До обеда поспал он немножко, так как сильно утомили его эти
размышления, а потом, решительный и бодрый, встал, чертежи начертил, ленты
программные наперфорировал, алгоритмы рассчитал, и, наконец, сотворил
счастливое общество из девятисот персон. Чтобы господствовало в нем
равенство, сделал всех совершенно одинаковыми. Дабы из-за еды и питья не
ссорились, сделал так, что не пили они и не ели, а холодный атомный огонек
служил им источником энергии. Уселся он потом на завалинку и до захода
солнца смотрел как они прыжками и криками свою радость выражают, как добро
творят, друг друга по голове гладят, камни друг перед другом с дороги
убирают, какие они крепкие, бодрые, веселые, как задорно и беспечно жизнь
их бежит. Если кто ногу вывихнет - аж черно становилось от сбежавшихся, и
не от любопытства, а из-за могучей потребности участие оказать. От избытка
сочувствия одному из них даже ногу оторвали, вместо того, чтобы вправить,
но подрегулировал он им редукторы и реостаты, а потом позвал Клапауциуса.
Присмотрелся тот к их радостной беготне, выслушал объяснения с довольно
кислой миной и спросил:
- А опечалиться они могут?
- Что за глупый вопрос. Разумеется, нет, - ответил Трурль.

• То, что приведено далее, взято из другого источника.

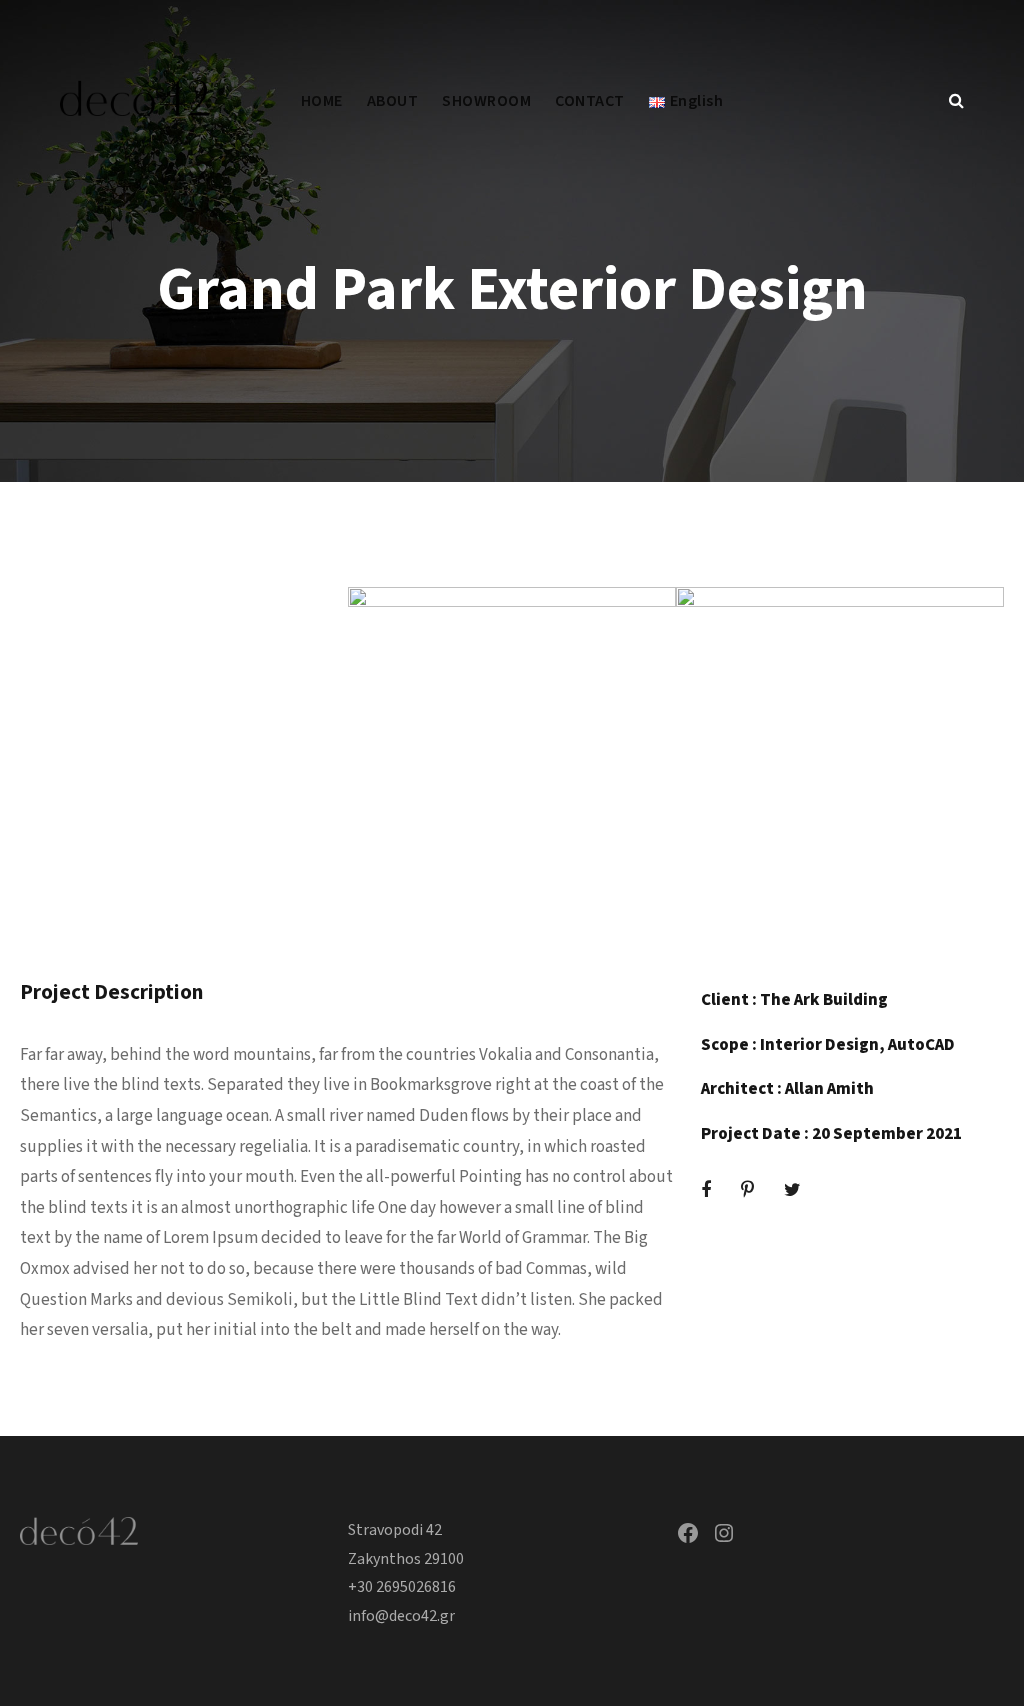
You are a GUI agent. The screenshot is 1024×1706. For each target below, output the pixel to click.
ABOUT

- Значит, потому они все время скачут и во весь голос вопят, потому
такие румяные и добрые, что им хорошо?
- Именно!
А так как Клапауциус не просто на похвалы поскупился, а вообще ничего
не похвалил, то добавил Трурль сердито:
- Быть может, зрелище это монотонно и менее живописно, чем батальные
сцены, но моей задачей было осчастливить, а не кому-то там спектакль
устроить!
- Если они делают то, что делают, потому что делать это обязаны,
приятель мой, - отозвался Клапауциус, - то в них ровно столько же добра,
сколько в трамвае, который потому тебя не не переедет, если ты на тротуаре
стоишь, что ему с рельсов не сойти. Не тот, Трурль, счастье творения добра
познает, кто должен других неустанно по голове гладить, от восторга вопить
да камни с дороги убирать, а тот лишь, кто может и печалиться, и рыдать, и
камнем другому голову размозжить, но по доброй воле и сердечной охоте
этого не делает! Ты же создал пародию на высшие идеалы, которые удалось
тебе изрядно опошлить!
- Что ты такое говоришь?! Они же, все таки, разумные существа, -
пробормотал обескураженный Трурль.
- Да? - спросил Клапауциус. - Сейчас посмотрим.
С этими словами подошел он к Трурлевым творениям, первому, кто ему
попался, дал с размаху в лоб и спросил
- Счастлив ли ты?
- Безумно! - ответил тот, схватившись за голову, на которой вскочила
шишка.
- А теперь? - спросил Клапауциус, и так ему врезал, что тот вверх
тормашками полетел. Еще не успел бедняга встать, еще песок выплевывал, а
уже кричал:
- Счастлив я! Хорошо мне жить!
- Вот так, - сказал коротко Клапауциус онемевшему Трурлю и ушел.
Огорчился Трурль невыразимо. Свел он одного за другим своих
счастливцев в лабораторию и разобрал их там до последнего винтика, а они
не только этому не сопротивлялись, но ему, как могли, помогали, ключи и
клещи подавали, или даже молотком себя по черепу били, если его крышка
слишком плотно была насажена и сниматься не хотела.